▶ _TASK DESCRIPTION_
Look through the data that follows and copy each line with the string "text".
--
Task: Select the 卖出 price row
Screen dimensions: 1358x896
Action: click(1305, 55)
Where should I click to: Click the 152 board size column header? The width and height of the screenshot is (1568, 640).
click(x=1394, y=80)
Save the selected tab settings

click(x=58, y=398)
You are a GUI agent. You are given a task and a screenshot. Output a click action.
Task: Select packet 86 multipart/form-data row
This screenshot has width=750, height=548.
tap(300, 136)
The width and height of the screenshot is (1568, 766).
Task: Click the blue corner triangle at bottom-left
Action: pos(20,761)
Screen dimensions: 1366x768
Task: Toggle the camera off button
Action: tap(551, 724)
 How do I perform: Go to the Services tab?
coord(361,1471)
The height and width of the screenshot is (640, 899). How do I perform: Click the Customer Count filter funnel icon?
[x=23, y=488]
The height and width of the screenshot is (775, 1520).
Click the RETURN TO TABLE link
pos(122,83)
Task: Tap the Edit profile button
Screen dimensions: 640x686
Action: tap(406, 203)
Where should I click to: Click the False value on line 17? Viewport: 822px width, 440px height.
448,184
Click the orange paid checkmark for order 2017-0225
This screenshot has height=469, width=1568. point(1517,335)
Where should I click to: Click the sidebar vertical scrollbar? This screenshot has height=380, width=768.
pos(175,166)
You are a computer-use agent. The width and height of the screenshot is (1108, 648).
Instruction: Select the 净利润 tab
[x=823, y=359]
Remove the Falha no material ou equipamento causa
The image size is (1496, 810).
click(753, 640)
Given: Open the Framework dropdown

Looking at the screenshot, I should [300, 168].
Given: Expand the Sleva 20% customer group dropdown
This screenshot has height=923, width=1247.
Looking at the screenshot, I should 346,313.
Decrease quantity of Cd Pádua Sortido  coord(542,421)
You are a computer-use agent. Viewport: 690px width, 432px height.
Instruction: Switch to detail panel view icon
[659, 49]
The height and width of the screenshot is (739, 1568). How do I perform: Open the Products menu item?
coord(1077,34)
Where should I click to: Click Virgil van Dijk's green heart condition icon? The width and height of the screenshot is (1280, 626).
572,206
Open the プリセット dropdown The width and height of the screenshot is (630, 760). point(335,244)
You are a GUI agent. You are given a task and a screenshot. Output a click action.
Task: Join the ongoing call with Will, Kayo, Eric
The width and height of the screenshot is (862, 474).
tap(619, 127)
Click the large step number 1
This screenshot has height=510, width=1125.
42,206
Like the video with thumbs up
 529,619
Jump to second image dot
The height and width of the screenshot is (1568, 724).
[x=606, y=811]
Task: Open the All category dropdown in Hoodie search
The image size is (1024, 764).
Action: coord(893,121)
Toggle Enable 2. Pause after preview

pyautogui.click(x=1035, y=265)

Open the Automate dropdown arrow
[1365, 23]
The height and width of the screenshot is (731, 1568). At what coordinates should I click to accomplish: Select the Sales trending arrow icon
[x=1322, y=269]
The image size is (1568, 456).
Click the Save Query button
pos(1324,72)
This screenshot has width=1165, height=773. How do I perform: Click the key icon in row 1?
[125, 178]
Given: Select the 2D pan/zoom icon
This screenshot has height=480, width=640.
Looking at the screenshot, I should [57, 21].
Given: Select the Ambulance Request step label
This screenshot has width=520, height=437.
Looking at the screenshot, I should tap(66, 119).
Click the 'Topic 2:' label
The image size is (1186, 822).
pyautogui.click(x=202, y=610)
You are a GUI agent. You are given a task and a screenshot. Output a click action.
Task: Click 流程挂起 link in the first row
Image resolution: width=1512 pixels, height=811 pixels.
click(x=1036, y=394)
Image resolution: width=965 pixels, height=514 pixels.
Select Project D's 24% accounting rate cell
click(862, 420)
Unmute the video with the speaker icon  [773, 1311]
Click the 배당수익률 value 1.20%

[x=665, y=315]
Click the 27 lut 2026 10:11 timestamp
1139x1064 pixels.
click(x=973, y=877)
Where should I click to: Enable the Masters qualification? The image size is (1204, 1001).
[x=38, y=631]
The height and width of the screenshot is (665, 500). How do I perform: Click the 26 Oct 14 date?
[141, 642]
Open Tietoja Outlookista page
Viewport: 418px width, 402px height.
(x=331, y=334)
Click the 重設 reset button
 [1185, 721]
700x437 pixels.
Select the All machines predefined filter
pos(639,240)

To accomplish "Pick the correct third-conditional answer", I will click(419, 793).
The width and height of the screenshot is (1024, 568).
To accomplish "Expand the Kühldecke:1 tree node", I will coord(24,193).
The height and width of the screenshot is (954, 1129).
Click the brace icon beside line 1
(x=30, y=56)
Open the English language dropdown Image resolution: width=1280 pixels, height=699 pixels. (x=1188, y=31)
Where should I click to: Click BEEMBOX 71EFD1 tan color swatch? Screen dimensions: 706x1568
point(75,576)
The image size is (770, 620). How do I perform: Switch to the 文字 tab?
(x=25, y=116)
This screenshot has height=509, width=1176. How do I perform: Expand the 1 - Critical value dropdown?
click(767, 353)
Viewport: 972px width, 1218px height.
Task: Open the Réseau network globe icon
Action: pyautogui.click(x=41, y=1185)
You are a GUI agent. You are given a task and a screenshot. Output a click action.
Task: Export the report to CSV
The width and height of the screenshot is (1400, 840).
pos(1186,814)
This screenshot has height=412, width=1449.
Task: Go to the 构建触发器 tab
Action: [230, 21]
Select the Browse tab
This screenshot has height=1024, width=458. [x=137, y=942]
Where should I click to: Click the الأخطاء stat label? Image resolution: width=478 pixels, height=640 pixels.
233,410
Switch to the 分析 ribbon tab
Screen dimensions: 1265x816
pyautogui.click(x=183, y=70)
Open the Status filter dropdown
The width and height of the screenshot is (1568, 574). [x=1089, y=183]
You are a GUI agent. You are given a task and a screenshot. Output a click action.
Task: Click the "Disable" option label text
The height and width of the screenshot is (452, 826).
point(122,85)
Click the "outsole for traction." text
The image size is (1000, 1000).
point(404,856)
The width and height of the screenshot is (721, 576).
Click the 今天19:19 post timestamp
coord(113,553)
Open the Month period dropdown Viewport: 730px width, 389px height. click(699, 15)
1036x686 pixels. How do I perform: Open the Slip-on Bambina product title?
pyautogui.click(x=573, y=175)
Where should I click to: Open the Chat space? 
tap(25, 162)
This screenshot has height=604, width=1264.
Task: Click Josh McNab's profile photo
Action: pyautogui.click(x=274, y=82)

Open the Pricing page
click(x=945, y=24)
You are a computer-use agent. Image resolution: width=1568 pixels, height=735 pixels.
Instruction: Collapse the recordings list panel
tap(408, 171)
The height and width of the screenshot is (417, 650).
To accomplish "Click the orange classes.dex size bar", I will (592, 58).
--
▶ _SOLUTION TO THE PROBLEM_
Task: Click the "Disable" option label text
Click the "outsole for traction." text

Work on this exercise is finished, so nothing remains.